Figure 1: open science means research can be conducted anytime and anywhere, including the beach!
Open innovation in pharma
Pharmaceutical companies have started promoting their own brand of open science. Some have adopted online research platforms that increase research efficiency, simplify communication and enable easy access to institutional knowledge. Others have established entire internal groups devoted to developing unique ways to foster “open innovation”.
"The funny thing about scientific innovation is that you never know when it will strike or who will be the innovator."
Pfizer's recent use of Facebook for clinical trial recruitment4, although not exactly a resounding success, is a good example of how pharma is waking up to the potential of social media to change how drug research is done. Other large pharma companies are following suit. Merck recently gave significant funding to CALIBR5, a San Diego-based non-profit research institute, as part of a new approach to translating academic research results into biomedical drug candidates. Janssen, the pharmaceutical arm of JNJ, also recently opened a research innovation center in San Diego, but equipped it with research laboratories and offices for up to 20 small drug discovery and medical device companies6. For a single monthly fee, companies get a fully equipped laboratory and, more importantly, access to technologies and expertise typically only available within a large pharma company. These attempts to promote open innovation are a small, but positive, sign that the industry recognizes the need for change.
The funny thing about scientific innovation is that you never know when it will strike or who will be the innovator. It can come at anytime from anyone, even high school students. At its heart, open science is really about lowering the barriers to research so that scientists of all stripes, professional and citizen can turn their thoughts into actions and do something about their probably crazy, but possibly brilliant, ideas!
Kevin has spent most of the past 30 years either managing research groups or running his own experiments at the bench. He is co-founder and CEO of Assay Depot, which owns and operates a network of online Research Exchanges that have the potential to dramatically improve how life science research is done. In 2001, he founded and ran R&,D at Kalypsys Inc., a 100-person fully integrated drug discovery company that raised over $170 million in venture funding and put five drug candidates into human clinical trials. Kevin founded Kalypsys because he was convinced that drug discovery could be done much more efficiently than it was being done by the pharmaceutical industry, a theme that carries over to Assay Depot today.

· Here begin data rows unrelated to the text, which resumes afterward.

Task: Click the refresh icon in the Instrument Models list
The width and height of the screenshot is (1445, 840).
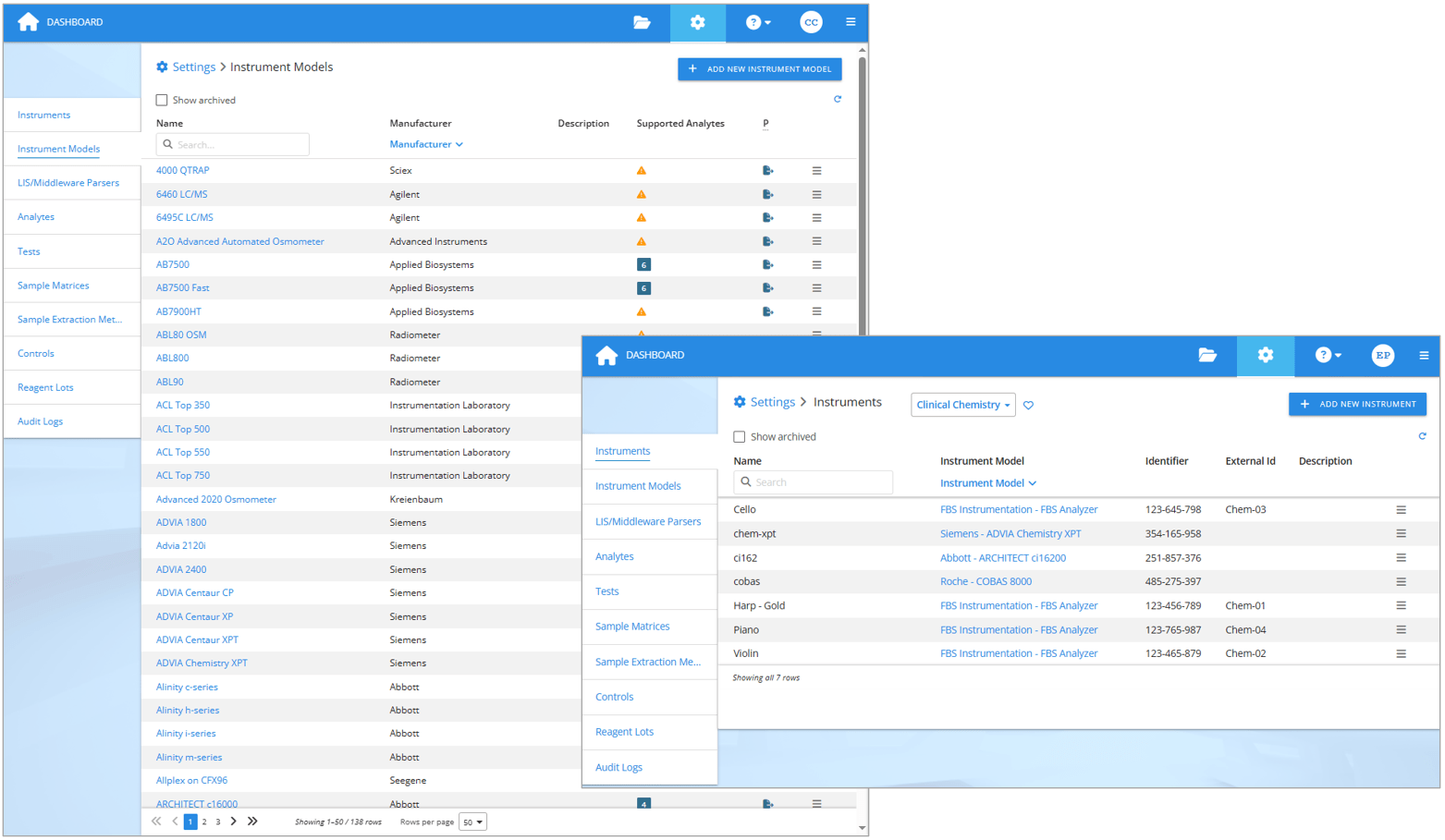Action: coord(838,100)
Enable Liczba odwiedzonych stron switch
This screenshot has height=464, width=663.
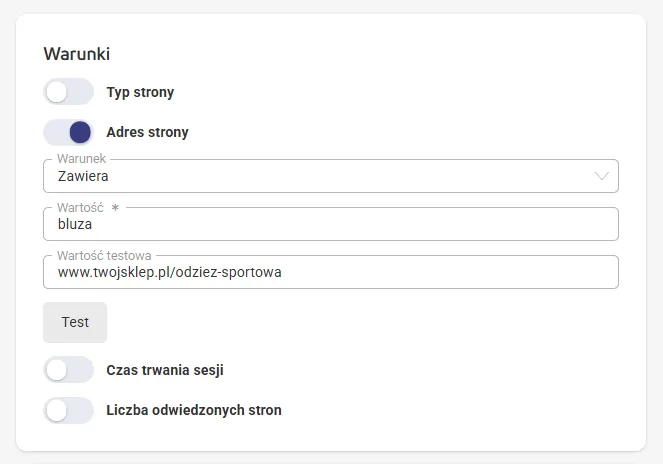point(68,410)
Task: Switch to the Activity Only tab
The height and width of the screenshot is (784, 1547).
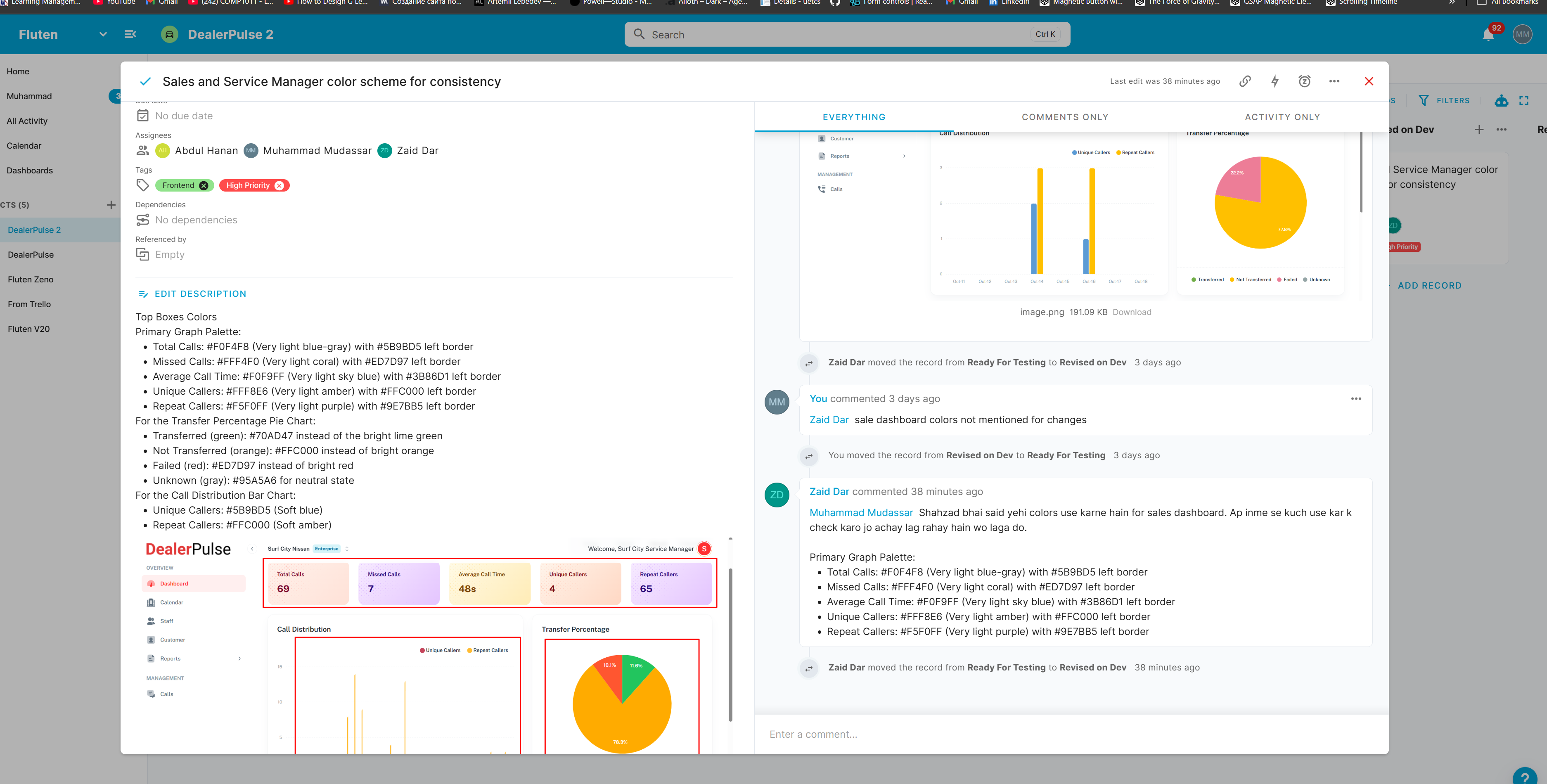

Although he is now an entrepreneur, Kevin has over 15 years of experience working at the lab bench. He directed lead discovery at Tularik, a biopharmaceutical company purchased by Amgen in 2004 for $2.5 billion, and he carried out postdoctoral work at Harvard Medical School after receiving a PhD degree from the University of California, San Francisco (UCSF), an M.S. degree from the University of Missouri, Columbia and an A.B. degree, magna cum laude, from Cornell University. His research discoveries have been published in Science, Nature and other leading scientific journals and he has been awarded eight technology patents.
Recently named one of the Pharmaceutical Industry’s 100 Most Inspiring People by PharmaVoice magazine, Kevin speaks regularly about the profound changes happening today in pharmaceutical drug discovery. Kevin was one of four industry thought leaders interviewed in a four-part Pharma Innovation video podcast series recently published by Mendelspod.